Award Abstract # 1500714
Documenting Linguistic Structure and Language Change in Yawarana

NSF Org: BCS
Division of Behavioral and Cognitive Sciences
Recipient: UNIVERSITY OF OREGON
Initial Amendment Date: July 6, 2015
Latest Amendment Date: May 28, 2021
Award Number: 1500714
Award Instrument: Continuing Grant
Program Manager: Mary Paster
BCS
 Division of Behavioral and Cognitive Sciences
SBE
 Directorate for Social, Behavioral and Economic Sciences
Start Date: August 1, 2015
End Date: July 31, 2022 (Estimated)
Total Intended Award Amount: $299,998.00
Total Awarded Amount to Date: $325,248.00
Funds Obligated to Date: FY 2015 = $299,998.00
FY 2017 = $10,250.00

FY 2018 = $15,000.00
History of Investigator:
  • Spike Gildea (Principal Investigator)
    spike@uoregon.edu
  • Natalia Caceres Arandia (Co-Principal Investigator)
Recipient Sponsored Research Office: University of Oregon Eugene
1776 E 13TH AVE
EUGENE
OR  US  97403-1905
(541)346-5131
Sponsor Congressional District: 04
Primary Place of Performance: University of Oregon Eugene
 UG
Primary Place of Performance
Congressional District:
Unique Entity Identifier (UEI): Z3FGN9MF92U2
Parent UEI: Z3FGN9MF92U2
NSF Program(s): International Research Collab,
DEL
Primary Program Source: 01001516DB NSF RESEARCH & RELATED ACTIVIT
01001718DB NSF RESEARCH & RELATED ACTIVIT

01001819DB NSF RESEARCH & RELATED ACTIVIT
Program Reference Code(s): 1311, 5945, 7719, 9178, 9251
Program Element Code(s): 729800, 771900
Award Agency Code: 4900
Fund Agency Code: 4900
Assistance Listing Number(s): 47.075

ABSTRACT

It is known that language change is inevitable and systematic and that genetically related languages often exhibit parallel changes.
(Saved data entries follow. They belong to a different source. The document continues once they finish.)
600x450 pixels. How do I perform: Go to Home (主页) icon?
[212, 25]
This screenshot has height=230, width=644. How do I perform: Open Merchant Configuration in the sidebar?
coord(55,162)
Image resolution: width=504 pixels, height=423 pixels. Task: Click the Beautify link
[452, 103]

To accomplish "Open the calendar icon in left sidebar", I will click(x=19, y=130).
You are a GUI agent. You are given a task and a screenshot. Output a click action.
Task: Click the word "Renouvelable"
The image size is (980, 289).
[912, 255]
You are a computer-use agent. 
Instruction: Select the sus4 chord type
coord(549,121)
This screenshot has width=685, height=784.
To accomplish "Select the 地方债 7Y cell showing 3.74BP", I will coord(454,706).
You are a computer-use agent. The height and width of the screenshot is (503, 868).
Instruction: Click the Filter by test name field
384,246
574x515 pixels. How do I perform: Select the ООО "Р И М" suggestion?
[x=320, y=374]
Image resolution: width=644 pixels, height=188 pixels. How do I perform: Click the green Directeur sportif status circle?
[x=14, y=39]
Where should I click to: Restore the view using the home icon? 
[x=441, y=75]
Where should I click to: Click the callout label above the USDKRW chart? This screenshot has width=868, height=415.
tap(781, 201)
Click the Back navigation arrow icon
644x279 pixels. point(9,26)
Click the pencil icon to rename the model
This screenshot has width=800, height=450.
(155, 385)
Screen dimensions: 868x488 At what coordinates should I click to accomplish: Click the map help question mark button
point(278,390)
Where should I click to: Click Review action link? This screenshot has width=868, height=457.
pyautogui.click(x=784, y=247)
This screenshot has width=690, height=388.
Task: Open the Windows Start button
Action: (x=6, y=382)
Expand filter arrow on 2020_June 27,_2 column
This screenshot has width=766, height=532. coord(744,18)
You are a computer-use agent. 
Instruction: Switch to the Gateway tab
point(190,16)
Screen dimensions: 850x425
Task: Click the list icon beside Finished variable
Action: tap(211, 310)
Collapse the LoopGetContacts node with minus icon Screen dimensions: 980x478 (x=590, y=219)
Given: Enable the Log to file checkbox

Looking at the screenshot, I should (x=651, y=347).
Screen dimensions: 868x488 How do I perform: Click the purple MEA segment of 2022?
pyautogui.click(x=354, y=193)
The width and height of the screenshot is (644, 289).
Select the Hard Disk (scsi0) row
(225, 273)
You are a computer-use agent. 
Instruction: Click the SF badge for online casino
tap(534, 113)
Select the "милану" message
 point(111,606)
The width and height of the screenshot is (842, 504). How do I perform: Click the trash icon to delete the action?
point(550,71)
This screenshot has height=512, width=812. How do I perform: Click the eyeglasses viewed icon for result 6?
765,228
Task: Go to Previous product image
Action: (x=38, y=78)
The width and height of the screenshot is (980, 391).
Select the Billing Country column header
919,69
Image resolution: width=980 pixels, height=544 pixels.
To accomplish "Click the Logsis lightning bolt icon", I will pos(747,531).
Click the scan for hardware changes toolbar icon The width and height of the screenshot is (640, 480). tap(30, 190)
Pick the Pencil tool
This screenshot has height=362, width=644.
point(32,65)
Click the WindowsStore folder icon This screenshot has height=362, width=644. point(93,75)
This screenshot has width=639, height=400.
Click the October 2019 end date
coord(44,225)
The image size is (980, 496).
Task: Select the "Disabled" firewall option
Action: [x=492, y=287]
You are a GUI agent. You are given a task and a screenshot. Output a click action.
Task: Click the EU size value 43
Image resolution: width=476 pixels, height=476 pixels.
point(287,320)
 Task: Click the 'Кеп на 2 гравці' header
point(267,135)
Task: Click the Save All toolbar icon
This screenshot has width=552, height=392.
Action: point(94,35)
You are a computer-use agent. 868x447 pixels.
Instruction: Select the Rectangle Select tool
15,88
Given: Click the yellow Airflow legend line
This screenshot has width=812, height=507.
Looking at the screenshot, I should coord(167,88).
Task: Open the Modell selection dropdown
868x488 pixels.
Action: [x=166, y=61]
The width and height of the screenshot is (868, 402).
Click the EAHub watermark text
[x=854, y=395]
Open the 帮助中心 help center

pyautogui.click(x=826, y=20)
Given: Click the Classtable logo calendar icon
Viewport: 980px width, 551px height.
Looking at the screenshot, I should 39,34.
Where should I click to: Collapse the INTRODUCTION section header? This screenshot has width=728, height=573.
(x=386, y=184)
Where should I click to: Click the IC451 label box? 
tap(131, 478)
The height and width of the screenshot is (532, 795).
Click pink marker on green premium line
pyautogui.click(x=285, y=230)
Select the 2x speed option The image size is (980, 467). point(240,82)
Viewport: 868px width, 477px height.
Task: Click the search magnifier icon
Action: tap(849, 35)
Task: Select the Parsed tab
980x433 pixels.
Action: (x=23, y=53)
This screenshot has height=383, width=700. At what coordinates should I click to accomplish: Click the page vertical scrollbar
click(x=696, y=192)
The Cariban languages, which constitute one of the largest linguistic families of South America, are a good testing ground for this expectation since closely related Cariban languages often show dissimilar changes.

Spike Gildea of the University of Oregon along with linguist Natalia Cáceres and lexicographer Marie-Claude Mattei Muller will document a critically endangered Cariban language Yawarana [yar]. Extant data for Yawarana show surprising phonological differences (e.g., syllable reduction, stress) with closely related languages, Mapoyo and 'Pémono. In addition, there are dramatic differences in morphosyntax (e.g., case alignment, verbal conjugations) between Yawarana, Mapoyo, and 'Pémono and their Cariban neighbors Panare, 'Tamanaku, and Ye'kwana. Particularly striking are differences between main clause verb forms resulting from nominalizations (like English 'eating' or 'eater' based on 'eat') or a participial (like English 'eaten' based on 'eat'). All languages change, and some entirely replace verb conjugations with nominalizations and participles, but it is unusual for a language or language group to have made so complete a change when the nearest related languages have not.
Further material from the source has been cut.